Lifestyle changes may cure some diabetics

Lifestyle changes may cure some diabetics

Thursday, Dec 27, 2012
Reuters
One in nine people with diabetes saw his blood sugar levels dip back to normal or prediabetic levels after a year on an intensive diet and exercise programme, a new study has found.
 
Prediabetes is the condition in which blood sugar is elevated but not to the level of diabetes.
 
Complete remission of type 2 diabetes is still very rare, researchers said. But they added that the new study can give people with the disease hope that they can stop medication and probably lower their risk of diabetes-related complications by making lifestyle changes.
Dr Edward Gregg, the lead author of the report from the Centers for Disease Control and Prevention in the United States, said: "The long-term assumption is that once you have diabetes, there's no turning back and there's no remission or cure."
 
The research "is a reminder that adopting a healthy diet, physically active lifestyle and maintaining a healthy weight are going to help manage people's diabetes better", he said.
 
The study by his team could not prove the experimental programme - which included weekly group and individual counselling sessions for six months, followed by less frequent visits - was directly responsible for blood sugar improvements.
 
The original goal of the research was to look at whether that intervention lowered participants' risk of heart disease. So far, it has not.
 
But the diabetes improvements are in line with better weight loss and fitness among people in the programme compared with those in another group who went to only a few annual counselling sessions, the researchers reported last week in the Journal Of The American Medical Association.
 
The new study included 4,503 diabetic patients who were also overweight or obese.
 
People randomly assigned to the intensive programme received diet and exercise counselling and were given the goal of consuming 1,200 to 1,800 calories per day and increasing physical activity to just under three hours per week.
 
After one year, 11.5 per cent of them had at least partial diabetes remission, meaning that without medication, their blood sugar levels were no longer above the diabetes threshold.
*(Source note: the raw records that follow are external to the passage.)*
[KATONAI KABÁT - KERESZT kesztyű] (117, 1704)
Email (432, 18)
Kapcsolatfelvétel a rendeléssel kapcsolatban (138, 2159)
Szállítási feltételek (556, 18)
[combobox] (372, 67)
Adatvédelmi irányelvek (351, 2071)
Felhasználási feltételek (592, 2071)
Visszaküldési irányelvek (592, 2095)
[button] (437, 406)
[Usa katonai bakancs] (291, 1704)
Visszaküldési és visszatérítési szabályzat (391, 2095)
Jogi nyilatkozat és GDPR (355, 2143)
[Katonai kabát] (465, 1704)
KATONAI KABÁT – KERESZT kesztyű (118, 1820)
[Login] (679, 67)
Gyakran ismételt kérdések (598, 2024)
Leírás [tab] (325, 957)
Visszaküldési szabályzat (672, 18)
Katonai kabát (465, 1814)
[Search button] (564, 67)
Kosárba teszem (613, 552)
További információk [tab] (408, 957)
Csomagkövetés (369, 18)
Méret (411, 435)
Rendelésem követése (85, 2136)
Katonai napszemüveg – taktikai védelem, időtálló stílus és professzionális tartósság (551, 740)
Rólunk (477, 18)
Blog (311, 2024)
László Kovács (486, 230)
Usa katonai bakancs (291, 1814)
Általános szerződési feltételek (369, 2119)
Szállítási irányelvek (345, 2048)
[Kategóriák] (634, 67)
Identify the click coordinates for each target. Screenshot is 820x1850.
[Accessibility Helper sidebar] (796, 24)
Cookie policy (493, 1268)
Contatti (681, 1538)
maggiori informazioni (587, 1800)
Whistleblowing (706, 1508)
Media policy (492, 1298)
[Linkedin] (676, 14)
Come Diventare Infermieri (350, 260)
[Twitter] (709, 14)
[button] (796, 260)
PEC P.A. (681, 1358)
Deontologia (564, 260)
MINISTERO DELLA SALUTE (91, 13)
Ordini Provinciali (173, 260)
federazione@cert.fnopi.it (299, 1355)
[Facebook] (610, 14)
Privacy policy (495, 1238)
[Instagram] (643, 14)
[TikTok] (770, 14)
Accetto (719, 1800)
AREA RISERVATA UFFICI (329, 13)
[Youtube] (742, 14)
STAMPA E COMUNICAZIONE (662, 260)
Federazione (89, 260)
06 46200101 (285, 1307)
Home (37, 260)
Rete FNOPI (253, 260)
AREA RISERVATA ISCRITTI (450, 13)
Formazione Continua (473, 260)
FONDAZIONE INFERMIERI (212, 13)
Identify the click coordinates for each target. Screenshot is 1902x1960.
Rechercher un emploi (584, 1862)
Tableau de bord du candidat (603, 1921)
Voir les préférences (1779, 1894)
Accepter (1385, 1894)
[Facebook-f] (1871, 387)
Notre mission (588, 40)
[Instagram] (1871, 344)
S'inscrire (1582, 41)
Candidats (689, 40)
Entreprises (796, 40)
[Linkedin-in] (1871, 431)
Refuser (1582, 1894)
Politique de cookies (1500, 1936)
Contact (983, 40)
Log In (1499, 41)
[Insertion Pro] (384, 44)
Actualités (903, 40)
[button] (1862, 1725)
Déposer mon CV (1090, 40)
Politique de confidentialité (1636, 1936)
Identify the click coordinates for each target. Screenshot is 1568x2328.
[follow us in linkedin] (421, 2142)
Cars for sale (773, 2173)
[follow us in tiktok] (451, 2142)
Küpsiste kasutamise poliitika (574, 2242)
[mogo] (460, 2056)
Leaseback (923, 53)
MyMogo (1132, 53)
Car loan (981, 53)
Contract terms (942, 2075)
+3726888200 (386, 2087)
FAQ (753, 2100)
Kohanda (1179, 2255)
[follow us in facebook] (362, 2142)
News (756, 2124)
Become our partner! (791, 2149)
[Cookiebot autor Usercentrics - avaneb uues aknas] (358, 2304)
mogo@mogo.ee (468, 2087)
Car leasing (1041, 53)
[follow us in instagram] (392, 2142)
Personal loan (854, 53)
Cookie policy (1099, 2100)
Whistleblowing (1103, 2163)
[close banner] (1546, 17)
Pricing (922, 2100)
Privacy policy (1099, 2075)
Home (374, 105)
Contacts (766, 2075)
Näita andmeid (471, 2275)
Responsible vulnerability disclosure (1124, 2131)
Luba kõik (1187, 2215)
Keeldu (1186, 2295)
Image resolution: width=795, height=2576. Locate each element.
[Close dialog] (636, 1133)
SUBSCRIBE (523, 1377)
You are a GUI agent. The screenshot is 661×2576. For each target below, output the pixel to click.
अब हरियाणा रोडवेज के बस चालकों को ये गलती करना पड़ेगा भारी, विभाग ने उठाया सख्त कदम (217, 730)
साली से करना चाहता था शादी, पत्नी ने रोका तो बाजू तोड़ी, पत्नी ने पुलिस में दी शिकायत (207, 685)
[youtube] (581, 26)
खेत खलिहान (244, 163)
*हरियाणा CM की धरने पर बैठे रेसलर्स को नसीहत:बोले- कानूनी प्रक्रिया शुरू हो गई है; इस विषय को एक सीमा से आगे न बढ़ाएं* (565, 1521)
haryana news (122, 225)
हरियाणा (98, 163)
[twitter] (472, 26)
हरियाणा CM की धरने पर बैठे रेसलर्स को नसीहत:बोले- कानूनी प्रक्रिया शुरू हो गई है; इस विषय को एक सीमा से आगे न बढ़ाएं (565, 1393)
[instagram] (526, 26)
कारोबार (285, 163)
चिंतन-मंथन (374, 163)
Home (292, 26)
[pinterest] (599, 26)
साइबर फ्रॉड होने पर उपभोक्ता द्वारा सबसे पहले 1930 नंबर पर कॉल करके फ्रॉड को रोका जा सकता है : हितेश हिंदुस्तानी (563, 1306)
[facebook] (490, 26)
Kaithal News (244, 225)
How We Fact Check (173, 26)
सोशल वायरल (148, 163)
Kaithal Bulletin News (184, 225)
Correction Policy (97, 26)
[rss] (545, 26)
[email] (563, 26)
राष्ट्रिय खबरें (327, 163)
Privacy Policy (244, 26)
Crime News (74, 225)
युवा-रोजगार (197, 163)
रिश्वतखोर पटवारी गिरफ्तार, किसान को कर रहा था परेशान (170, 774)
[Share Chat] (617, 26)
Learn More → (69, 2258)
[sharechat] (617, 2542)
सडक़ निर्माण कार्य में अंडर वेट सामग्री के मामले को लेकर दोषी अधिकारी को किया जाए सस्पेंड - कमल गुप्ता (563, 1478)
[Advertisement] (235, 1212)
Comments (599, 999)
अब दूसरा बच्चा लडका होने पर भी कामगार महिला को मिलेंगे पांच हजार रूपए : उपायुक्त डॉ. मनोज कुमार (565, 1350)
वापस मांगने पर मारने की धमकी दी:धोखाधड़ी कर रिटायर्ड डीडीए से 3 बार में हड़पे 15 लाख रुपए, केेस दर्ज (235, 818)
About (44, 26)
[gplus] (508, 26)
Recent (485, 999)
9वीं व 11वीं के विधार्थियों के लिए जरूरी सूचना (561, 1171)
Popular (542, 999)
Just 2 per cent of participants in the non-intervention group saw their diabetes improve significantly.
 
People who had had diabetes for fewer years were more likely to see improvements in their blood sugar levels, as were those who lost more weight or had stronger fitness gains during the study.
 
However, fewer than one-third of the people whose diabetes went into remission during the programme managed to keep their blood sugar levels down for at least four years, the researchers found.
 
Dr David Arterburn, from Group Health Research Institute in Seattle, who co-wrote an editorial published with the new study, said anyone with diabetes - or at high risk of the disease - should consider either lifestyle interventions or surgery, if they are eligible, to reduce future health risks.
 
Some studies of weight-loss surgery, for instance, have found that two-thirds of people who start out with diabetes experience complete remission, he said.